Work instructions >> Your copy should begin at the line containing "Click the navigator right scroll arrow" and end at the last line of the records; transcribe those lines exactly and leave out every picture.

━━━ Record extracts ━━━

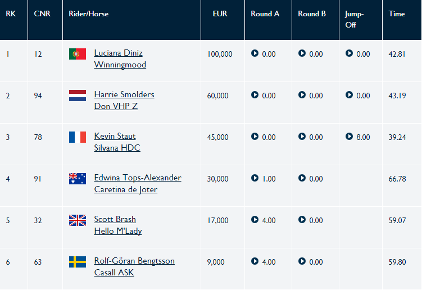Open Harrie Smolders rider profile
Image resolution: width=422 pixels, height=290 pixels.
(x=124, y=94)
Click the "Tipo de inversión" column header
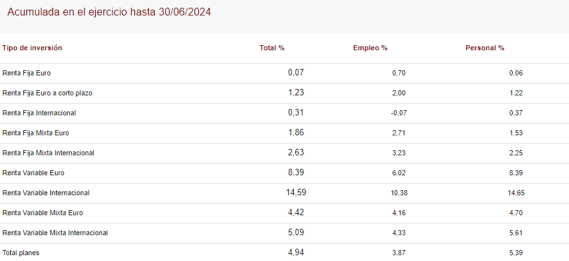569x261 pixels. pos(32,48)
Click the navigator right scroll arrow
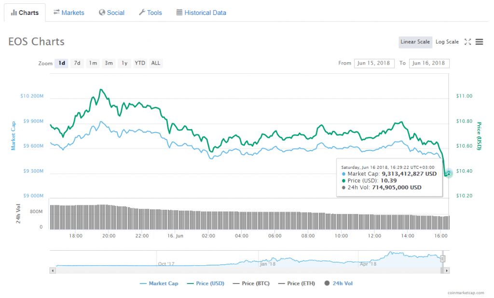 coord(447,271)
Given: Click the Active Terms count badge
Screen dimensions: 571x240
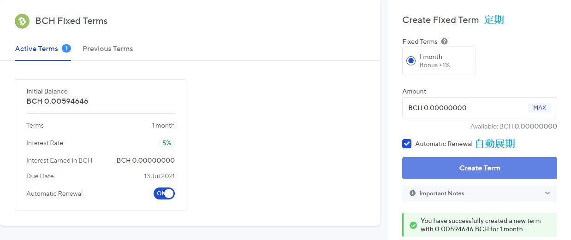Looking at the screenshot, I should [x=66, y=48].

━━━

Response area >>
Click the navigator right scroll arrow
 coord(447,271)
Given: Click the Active Terms count badge
Screen dimensions: 571x240
Looking at the screenshot, I should [x=66, y=48].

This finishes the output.